Die höchsten Luftschadstoffimmissionen wurden auch 2021 in der Landeshauptstadt Graz registriert. In der einzigen steirischen Großstadt bewirken die mit der Ausdehnung und Dynamik des Ballungsgebietes verbundenen anthropogenen Emissionen ein Belastungsniveau, das deutlich über dem der restlichen Steiermark liegt. Auch wenn die Bilanz der Jahre 2019 bis 2021 Optimismus erlaubt, sind hier auch in Zukunft Aufmerksamkeit und ein weiterhin konsequentes Umsetzen aller bewährten Maßnahmen geboten, um ein dauerhaftes Einhalten der Vorgaben der Luftqualitätsrichtlinie bzw. noch mehr des Immissionsschutzgesetzes-Luft für die Schadstoffe PM10 und Stickstoffdioxid zu sichern.

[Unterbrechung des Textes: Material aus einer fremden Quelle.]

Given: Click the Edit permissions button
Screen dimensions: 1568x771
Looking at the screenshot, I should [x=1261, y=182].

Das Gratkorner Becken war auch 2021 wieder der Belastungsschwerpunkt bei Schwefeldioxid (SO2). Insgesamt blieben jedoch die lokalen Immissionen 2021- mit Ausnahme einer speziellen Emissionssituation des lokalen Emittenten (Papier- und Zellstoffindustrie) - merklich unter dem Niveau der letzten Jahre.

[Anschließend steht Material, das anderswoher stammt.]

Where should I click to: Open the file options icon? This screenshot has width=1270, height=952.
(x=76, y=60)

In der Obersteiermark blieben die gemessenen Primärschadstoffkonzentrationen auch heuer durchwegs und sehr deutlich innerhalb der Vorgaben des IG-L. Das Niveau der Vorjahre konnte generell gehalten werden. Vereinzelte Überschreitungen des IG-L-Grenzwertes bei den PM10-Tagesmittelwerten waren, wie auch schon 2020, auf überregionale Wüstenstaubeinträge und nicht auf erhöhte lokale Emissionen zurückzuführen.
Während die Immissionen an den Messstellen in der ehemaligen Luftgüte-Problemregion Leoben-Donawitz in der zentralen Mur-Mürz-Furche dem positiven Gesamttrend folgten, wurde an dem im Einflussbereich der lokalen Eisen- und Stahlindustrie betriebenen Staub- und Schwermetall-Depositionsmessnetz ein deutlicher Anstieg der Werte erhoben. Der IG-L-Grenzwert für die Gesamtstaubdeposition wurde an vier siedlungsrelevanten Messpunkten überschritten, wobei die gemessenen Jahresdepositionen deutlich über dem Niveau der Vorjahre lagen.